There is no documentation on this Redfield extenson on this point.
any help is apreciated to make BERT text classification possible for everyone

Redfield · March 2, 2021, 1:24pm

Hello @maurice

First of all according to your description you pointed to a remote URL with an archive with the model. You have to unpack it, the description on the GitHub also clearly says to do so. It means that you need to download the model, unzip it and provide a local URL.

Another thing is that it seems that this is a model that was built on Pytorch. We were using TensorFlow 2 as a backend, so we cannot guarantee that this particular model would work with our extension. Anyway I would like you to give us this feedback.

If it is not critical, then I would recommend you to look for the models on HuggingFace repository (Hugging Face – On a mission to solve NLP, one commit at a time.), it is easier to fetch models from there.

And finally, BERT-related models are quite a mess in terms of deployment due to everyone trains the models with different frameworks, different packages versions, etc. Unfortunately this means that in many cases this is a lottery to pick a model that would work with our nodes. That’s why we have the lists of trusted models in Model Selector node, that verified and tested.

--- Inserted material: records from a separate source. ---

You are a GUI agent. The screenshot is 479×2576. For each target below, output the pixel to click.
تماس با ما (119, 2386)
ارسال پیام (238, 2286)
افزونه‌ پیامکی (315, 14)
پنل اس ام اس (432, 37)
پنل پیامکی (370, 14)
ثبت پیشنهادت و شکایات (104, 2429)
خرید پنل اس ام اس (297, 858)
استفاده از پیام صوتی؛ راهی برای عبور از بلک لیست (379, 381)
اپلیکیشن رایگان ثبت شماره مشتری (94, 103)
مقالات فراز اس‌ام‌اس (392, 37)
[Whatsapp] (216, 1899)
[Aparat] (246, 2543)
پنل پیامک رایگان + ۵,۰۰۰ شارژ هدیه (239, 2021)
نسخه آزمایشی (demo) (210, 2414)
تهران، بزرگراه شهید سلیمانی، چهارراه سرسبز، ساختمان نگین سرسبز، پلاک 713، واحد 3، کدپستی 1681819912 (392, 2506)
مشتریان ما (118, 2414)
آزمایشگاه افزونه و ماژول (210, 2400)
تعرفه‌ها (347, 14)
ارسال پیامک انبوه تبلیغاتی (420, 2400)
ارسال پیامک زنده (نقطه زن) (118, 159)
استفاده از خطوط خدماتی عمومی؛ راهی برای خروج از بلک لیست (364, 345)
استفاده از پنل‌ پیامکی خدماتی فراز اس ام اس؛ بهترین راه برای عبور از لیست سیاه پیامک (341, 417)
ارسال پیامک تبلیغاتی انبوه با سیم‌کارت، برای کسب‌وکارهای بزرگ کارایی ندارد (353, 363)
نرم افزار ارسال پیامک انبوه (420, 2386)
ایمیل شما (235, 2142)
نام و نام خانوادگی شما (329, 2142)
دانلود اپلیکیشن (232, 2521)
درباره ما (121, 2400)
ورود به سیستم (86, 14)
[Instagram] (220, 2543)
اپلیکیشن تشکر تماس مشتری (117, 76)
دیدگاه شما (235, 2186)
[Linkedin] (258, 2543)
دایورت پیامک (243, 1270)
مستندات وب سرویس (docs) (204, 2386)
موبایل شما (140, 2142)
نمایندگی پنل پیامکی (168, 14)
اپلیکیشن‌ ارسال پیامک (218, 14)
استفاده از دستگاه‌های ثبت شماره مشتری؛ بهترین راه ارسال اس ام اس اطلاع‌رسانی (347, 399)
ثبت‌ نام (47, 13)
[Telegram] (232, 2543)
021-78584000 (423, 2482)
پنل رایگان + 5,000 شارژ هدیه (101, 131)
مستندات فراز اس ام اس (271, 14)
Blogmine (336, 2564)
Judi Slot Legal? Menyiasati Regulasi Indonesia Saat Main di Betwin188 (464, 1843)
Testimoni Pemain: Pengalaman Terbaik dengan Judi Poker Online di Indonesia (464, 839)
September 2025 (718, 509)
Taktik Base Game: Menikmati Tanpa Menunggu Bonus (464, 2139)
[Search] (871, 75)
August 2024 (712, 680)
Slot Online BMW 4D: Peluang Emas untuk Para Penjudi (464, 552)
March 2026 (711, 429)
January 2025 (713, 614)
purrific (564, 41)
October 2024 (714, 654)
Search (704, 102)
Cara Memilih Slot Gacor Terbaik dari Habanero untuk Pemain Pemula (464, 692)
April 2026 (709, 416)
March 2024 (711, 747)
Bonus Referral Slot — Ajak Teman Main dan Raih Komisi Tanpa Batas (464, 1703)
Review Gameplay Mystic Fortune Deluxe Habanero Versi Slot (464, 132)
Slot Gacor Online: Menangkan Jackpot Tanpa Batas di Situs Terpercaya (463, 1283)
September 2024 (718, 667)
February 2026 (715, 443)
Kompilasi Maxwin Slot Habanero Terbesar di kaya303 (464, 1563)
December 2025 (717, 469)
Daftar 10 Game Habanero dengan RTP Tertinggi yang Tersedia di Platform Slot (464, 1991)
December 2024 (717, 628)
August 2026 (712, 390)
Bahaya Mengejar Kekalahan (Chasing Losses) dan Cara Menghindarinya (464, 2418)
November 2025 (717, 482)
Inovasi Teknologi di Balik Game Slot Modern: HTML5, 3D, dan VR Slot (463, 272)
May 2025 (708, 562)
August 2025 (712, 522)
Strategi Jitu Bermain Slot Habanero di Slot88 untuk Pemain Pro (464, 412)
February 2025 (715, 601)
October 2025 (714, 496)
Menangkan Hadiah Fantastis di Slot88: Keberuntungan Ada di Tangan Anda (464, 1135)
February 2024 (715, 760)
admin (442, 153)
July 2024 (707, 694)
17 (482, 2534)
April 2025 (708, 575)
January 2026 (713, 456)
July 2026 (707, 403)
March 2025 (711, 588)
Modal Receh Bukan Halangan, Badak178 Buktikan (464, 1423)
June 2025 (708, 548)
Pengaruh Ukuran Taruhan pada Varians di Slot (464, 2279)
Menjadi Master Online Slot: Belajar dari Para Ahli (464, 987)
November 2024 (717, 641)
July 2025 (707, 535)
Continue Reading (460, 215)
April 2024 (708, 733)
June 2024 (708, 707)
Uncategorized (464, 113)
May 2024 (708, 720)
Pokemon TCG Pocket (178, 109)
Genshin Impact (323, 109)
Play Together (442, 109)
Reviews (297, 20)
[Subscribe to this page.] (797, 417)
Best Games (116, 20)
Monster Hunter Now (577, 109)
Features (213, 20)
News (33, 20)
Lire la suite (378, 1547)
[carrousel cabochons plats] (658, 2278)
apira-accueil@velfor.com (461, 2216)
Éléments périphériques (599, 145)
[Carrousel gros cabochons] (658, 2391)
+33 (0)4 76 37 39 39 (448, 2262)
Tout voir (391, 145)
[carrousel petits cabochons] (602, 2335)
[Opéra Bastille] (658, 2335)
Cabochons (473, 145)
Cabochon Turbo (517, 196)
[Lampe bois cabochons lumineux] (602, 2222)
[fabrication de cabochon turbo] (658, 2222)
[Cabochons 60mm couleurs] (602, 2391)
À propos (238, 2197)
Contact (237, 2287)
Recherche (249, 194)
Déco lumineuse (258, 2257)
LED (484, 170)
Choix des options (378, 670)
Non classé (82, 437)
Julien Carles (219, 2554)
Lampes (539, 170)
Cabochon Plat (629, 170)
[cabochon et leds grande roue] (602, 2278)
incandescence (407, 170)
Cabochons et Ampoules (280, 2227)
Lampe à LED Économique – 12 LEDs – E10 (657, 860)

maurice · March 2, 2021, 2:03pm

Thank you for the informative reply.
Can you please add the link to the GitHub page containing the documentation?
I seem to have missed that.
I only found this link.

But see no documentation conserving alternative models in the readme.md
Thanks in advance for your answer.
Kind regards,
Maurice

system · March 9, 2021, 2:03pm

This topic was automatically closed 7 days after the last reply. New replies are no longer allowed.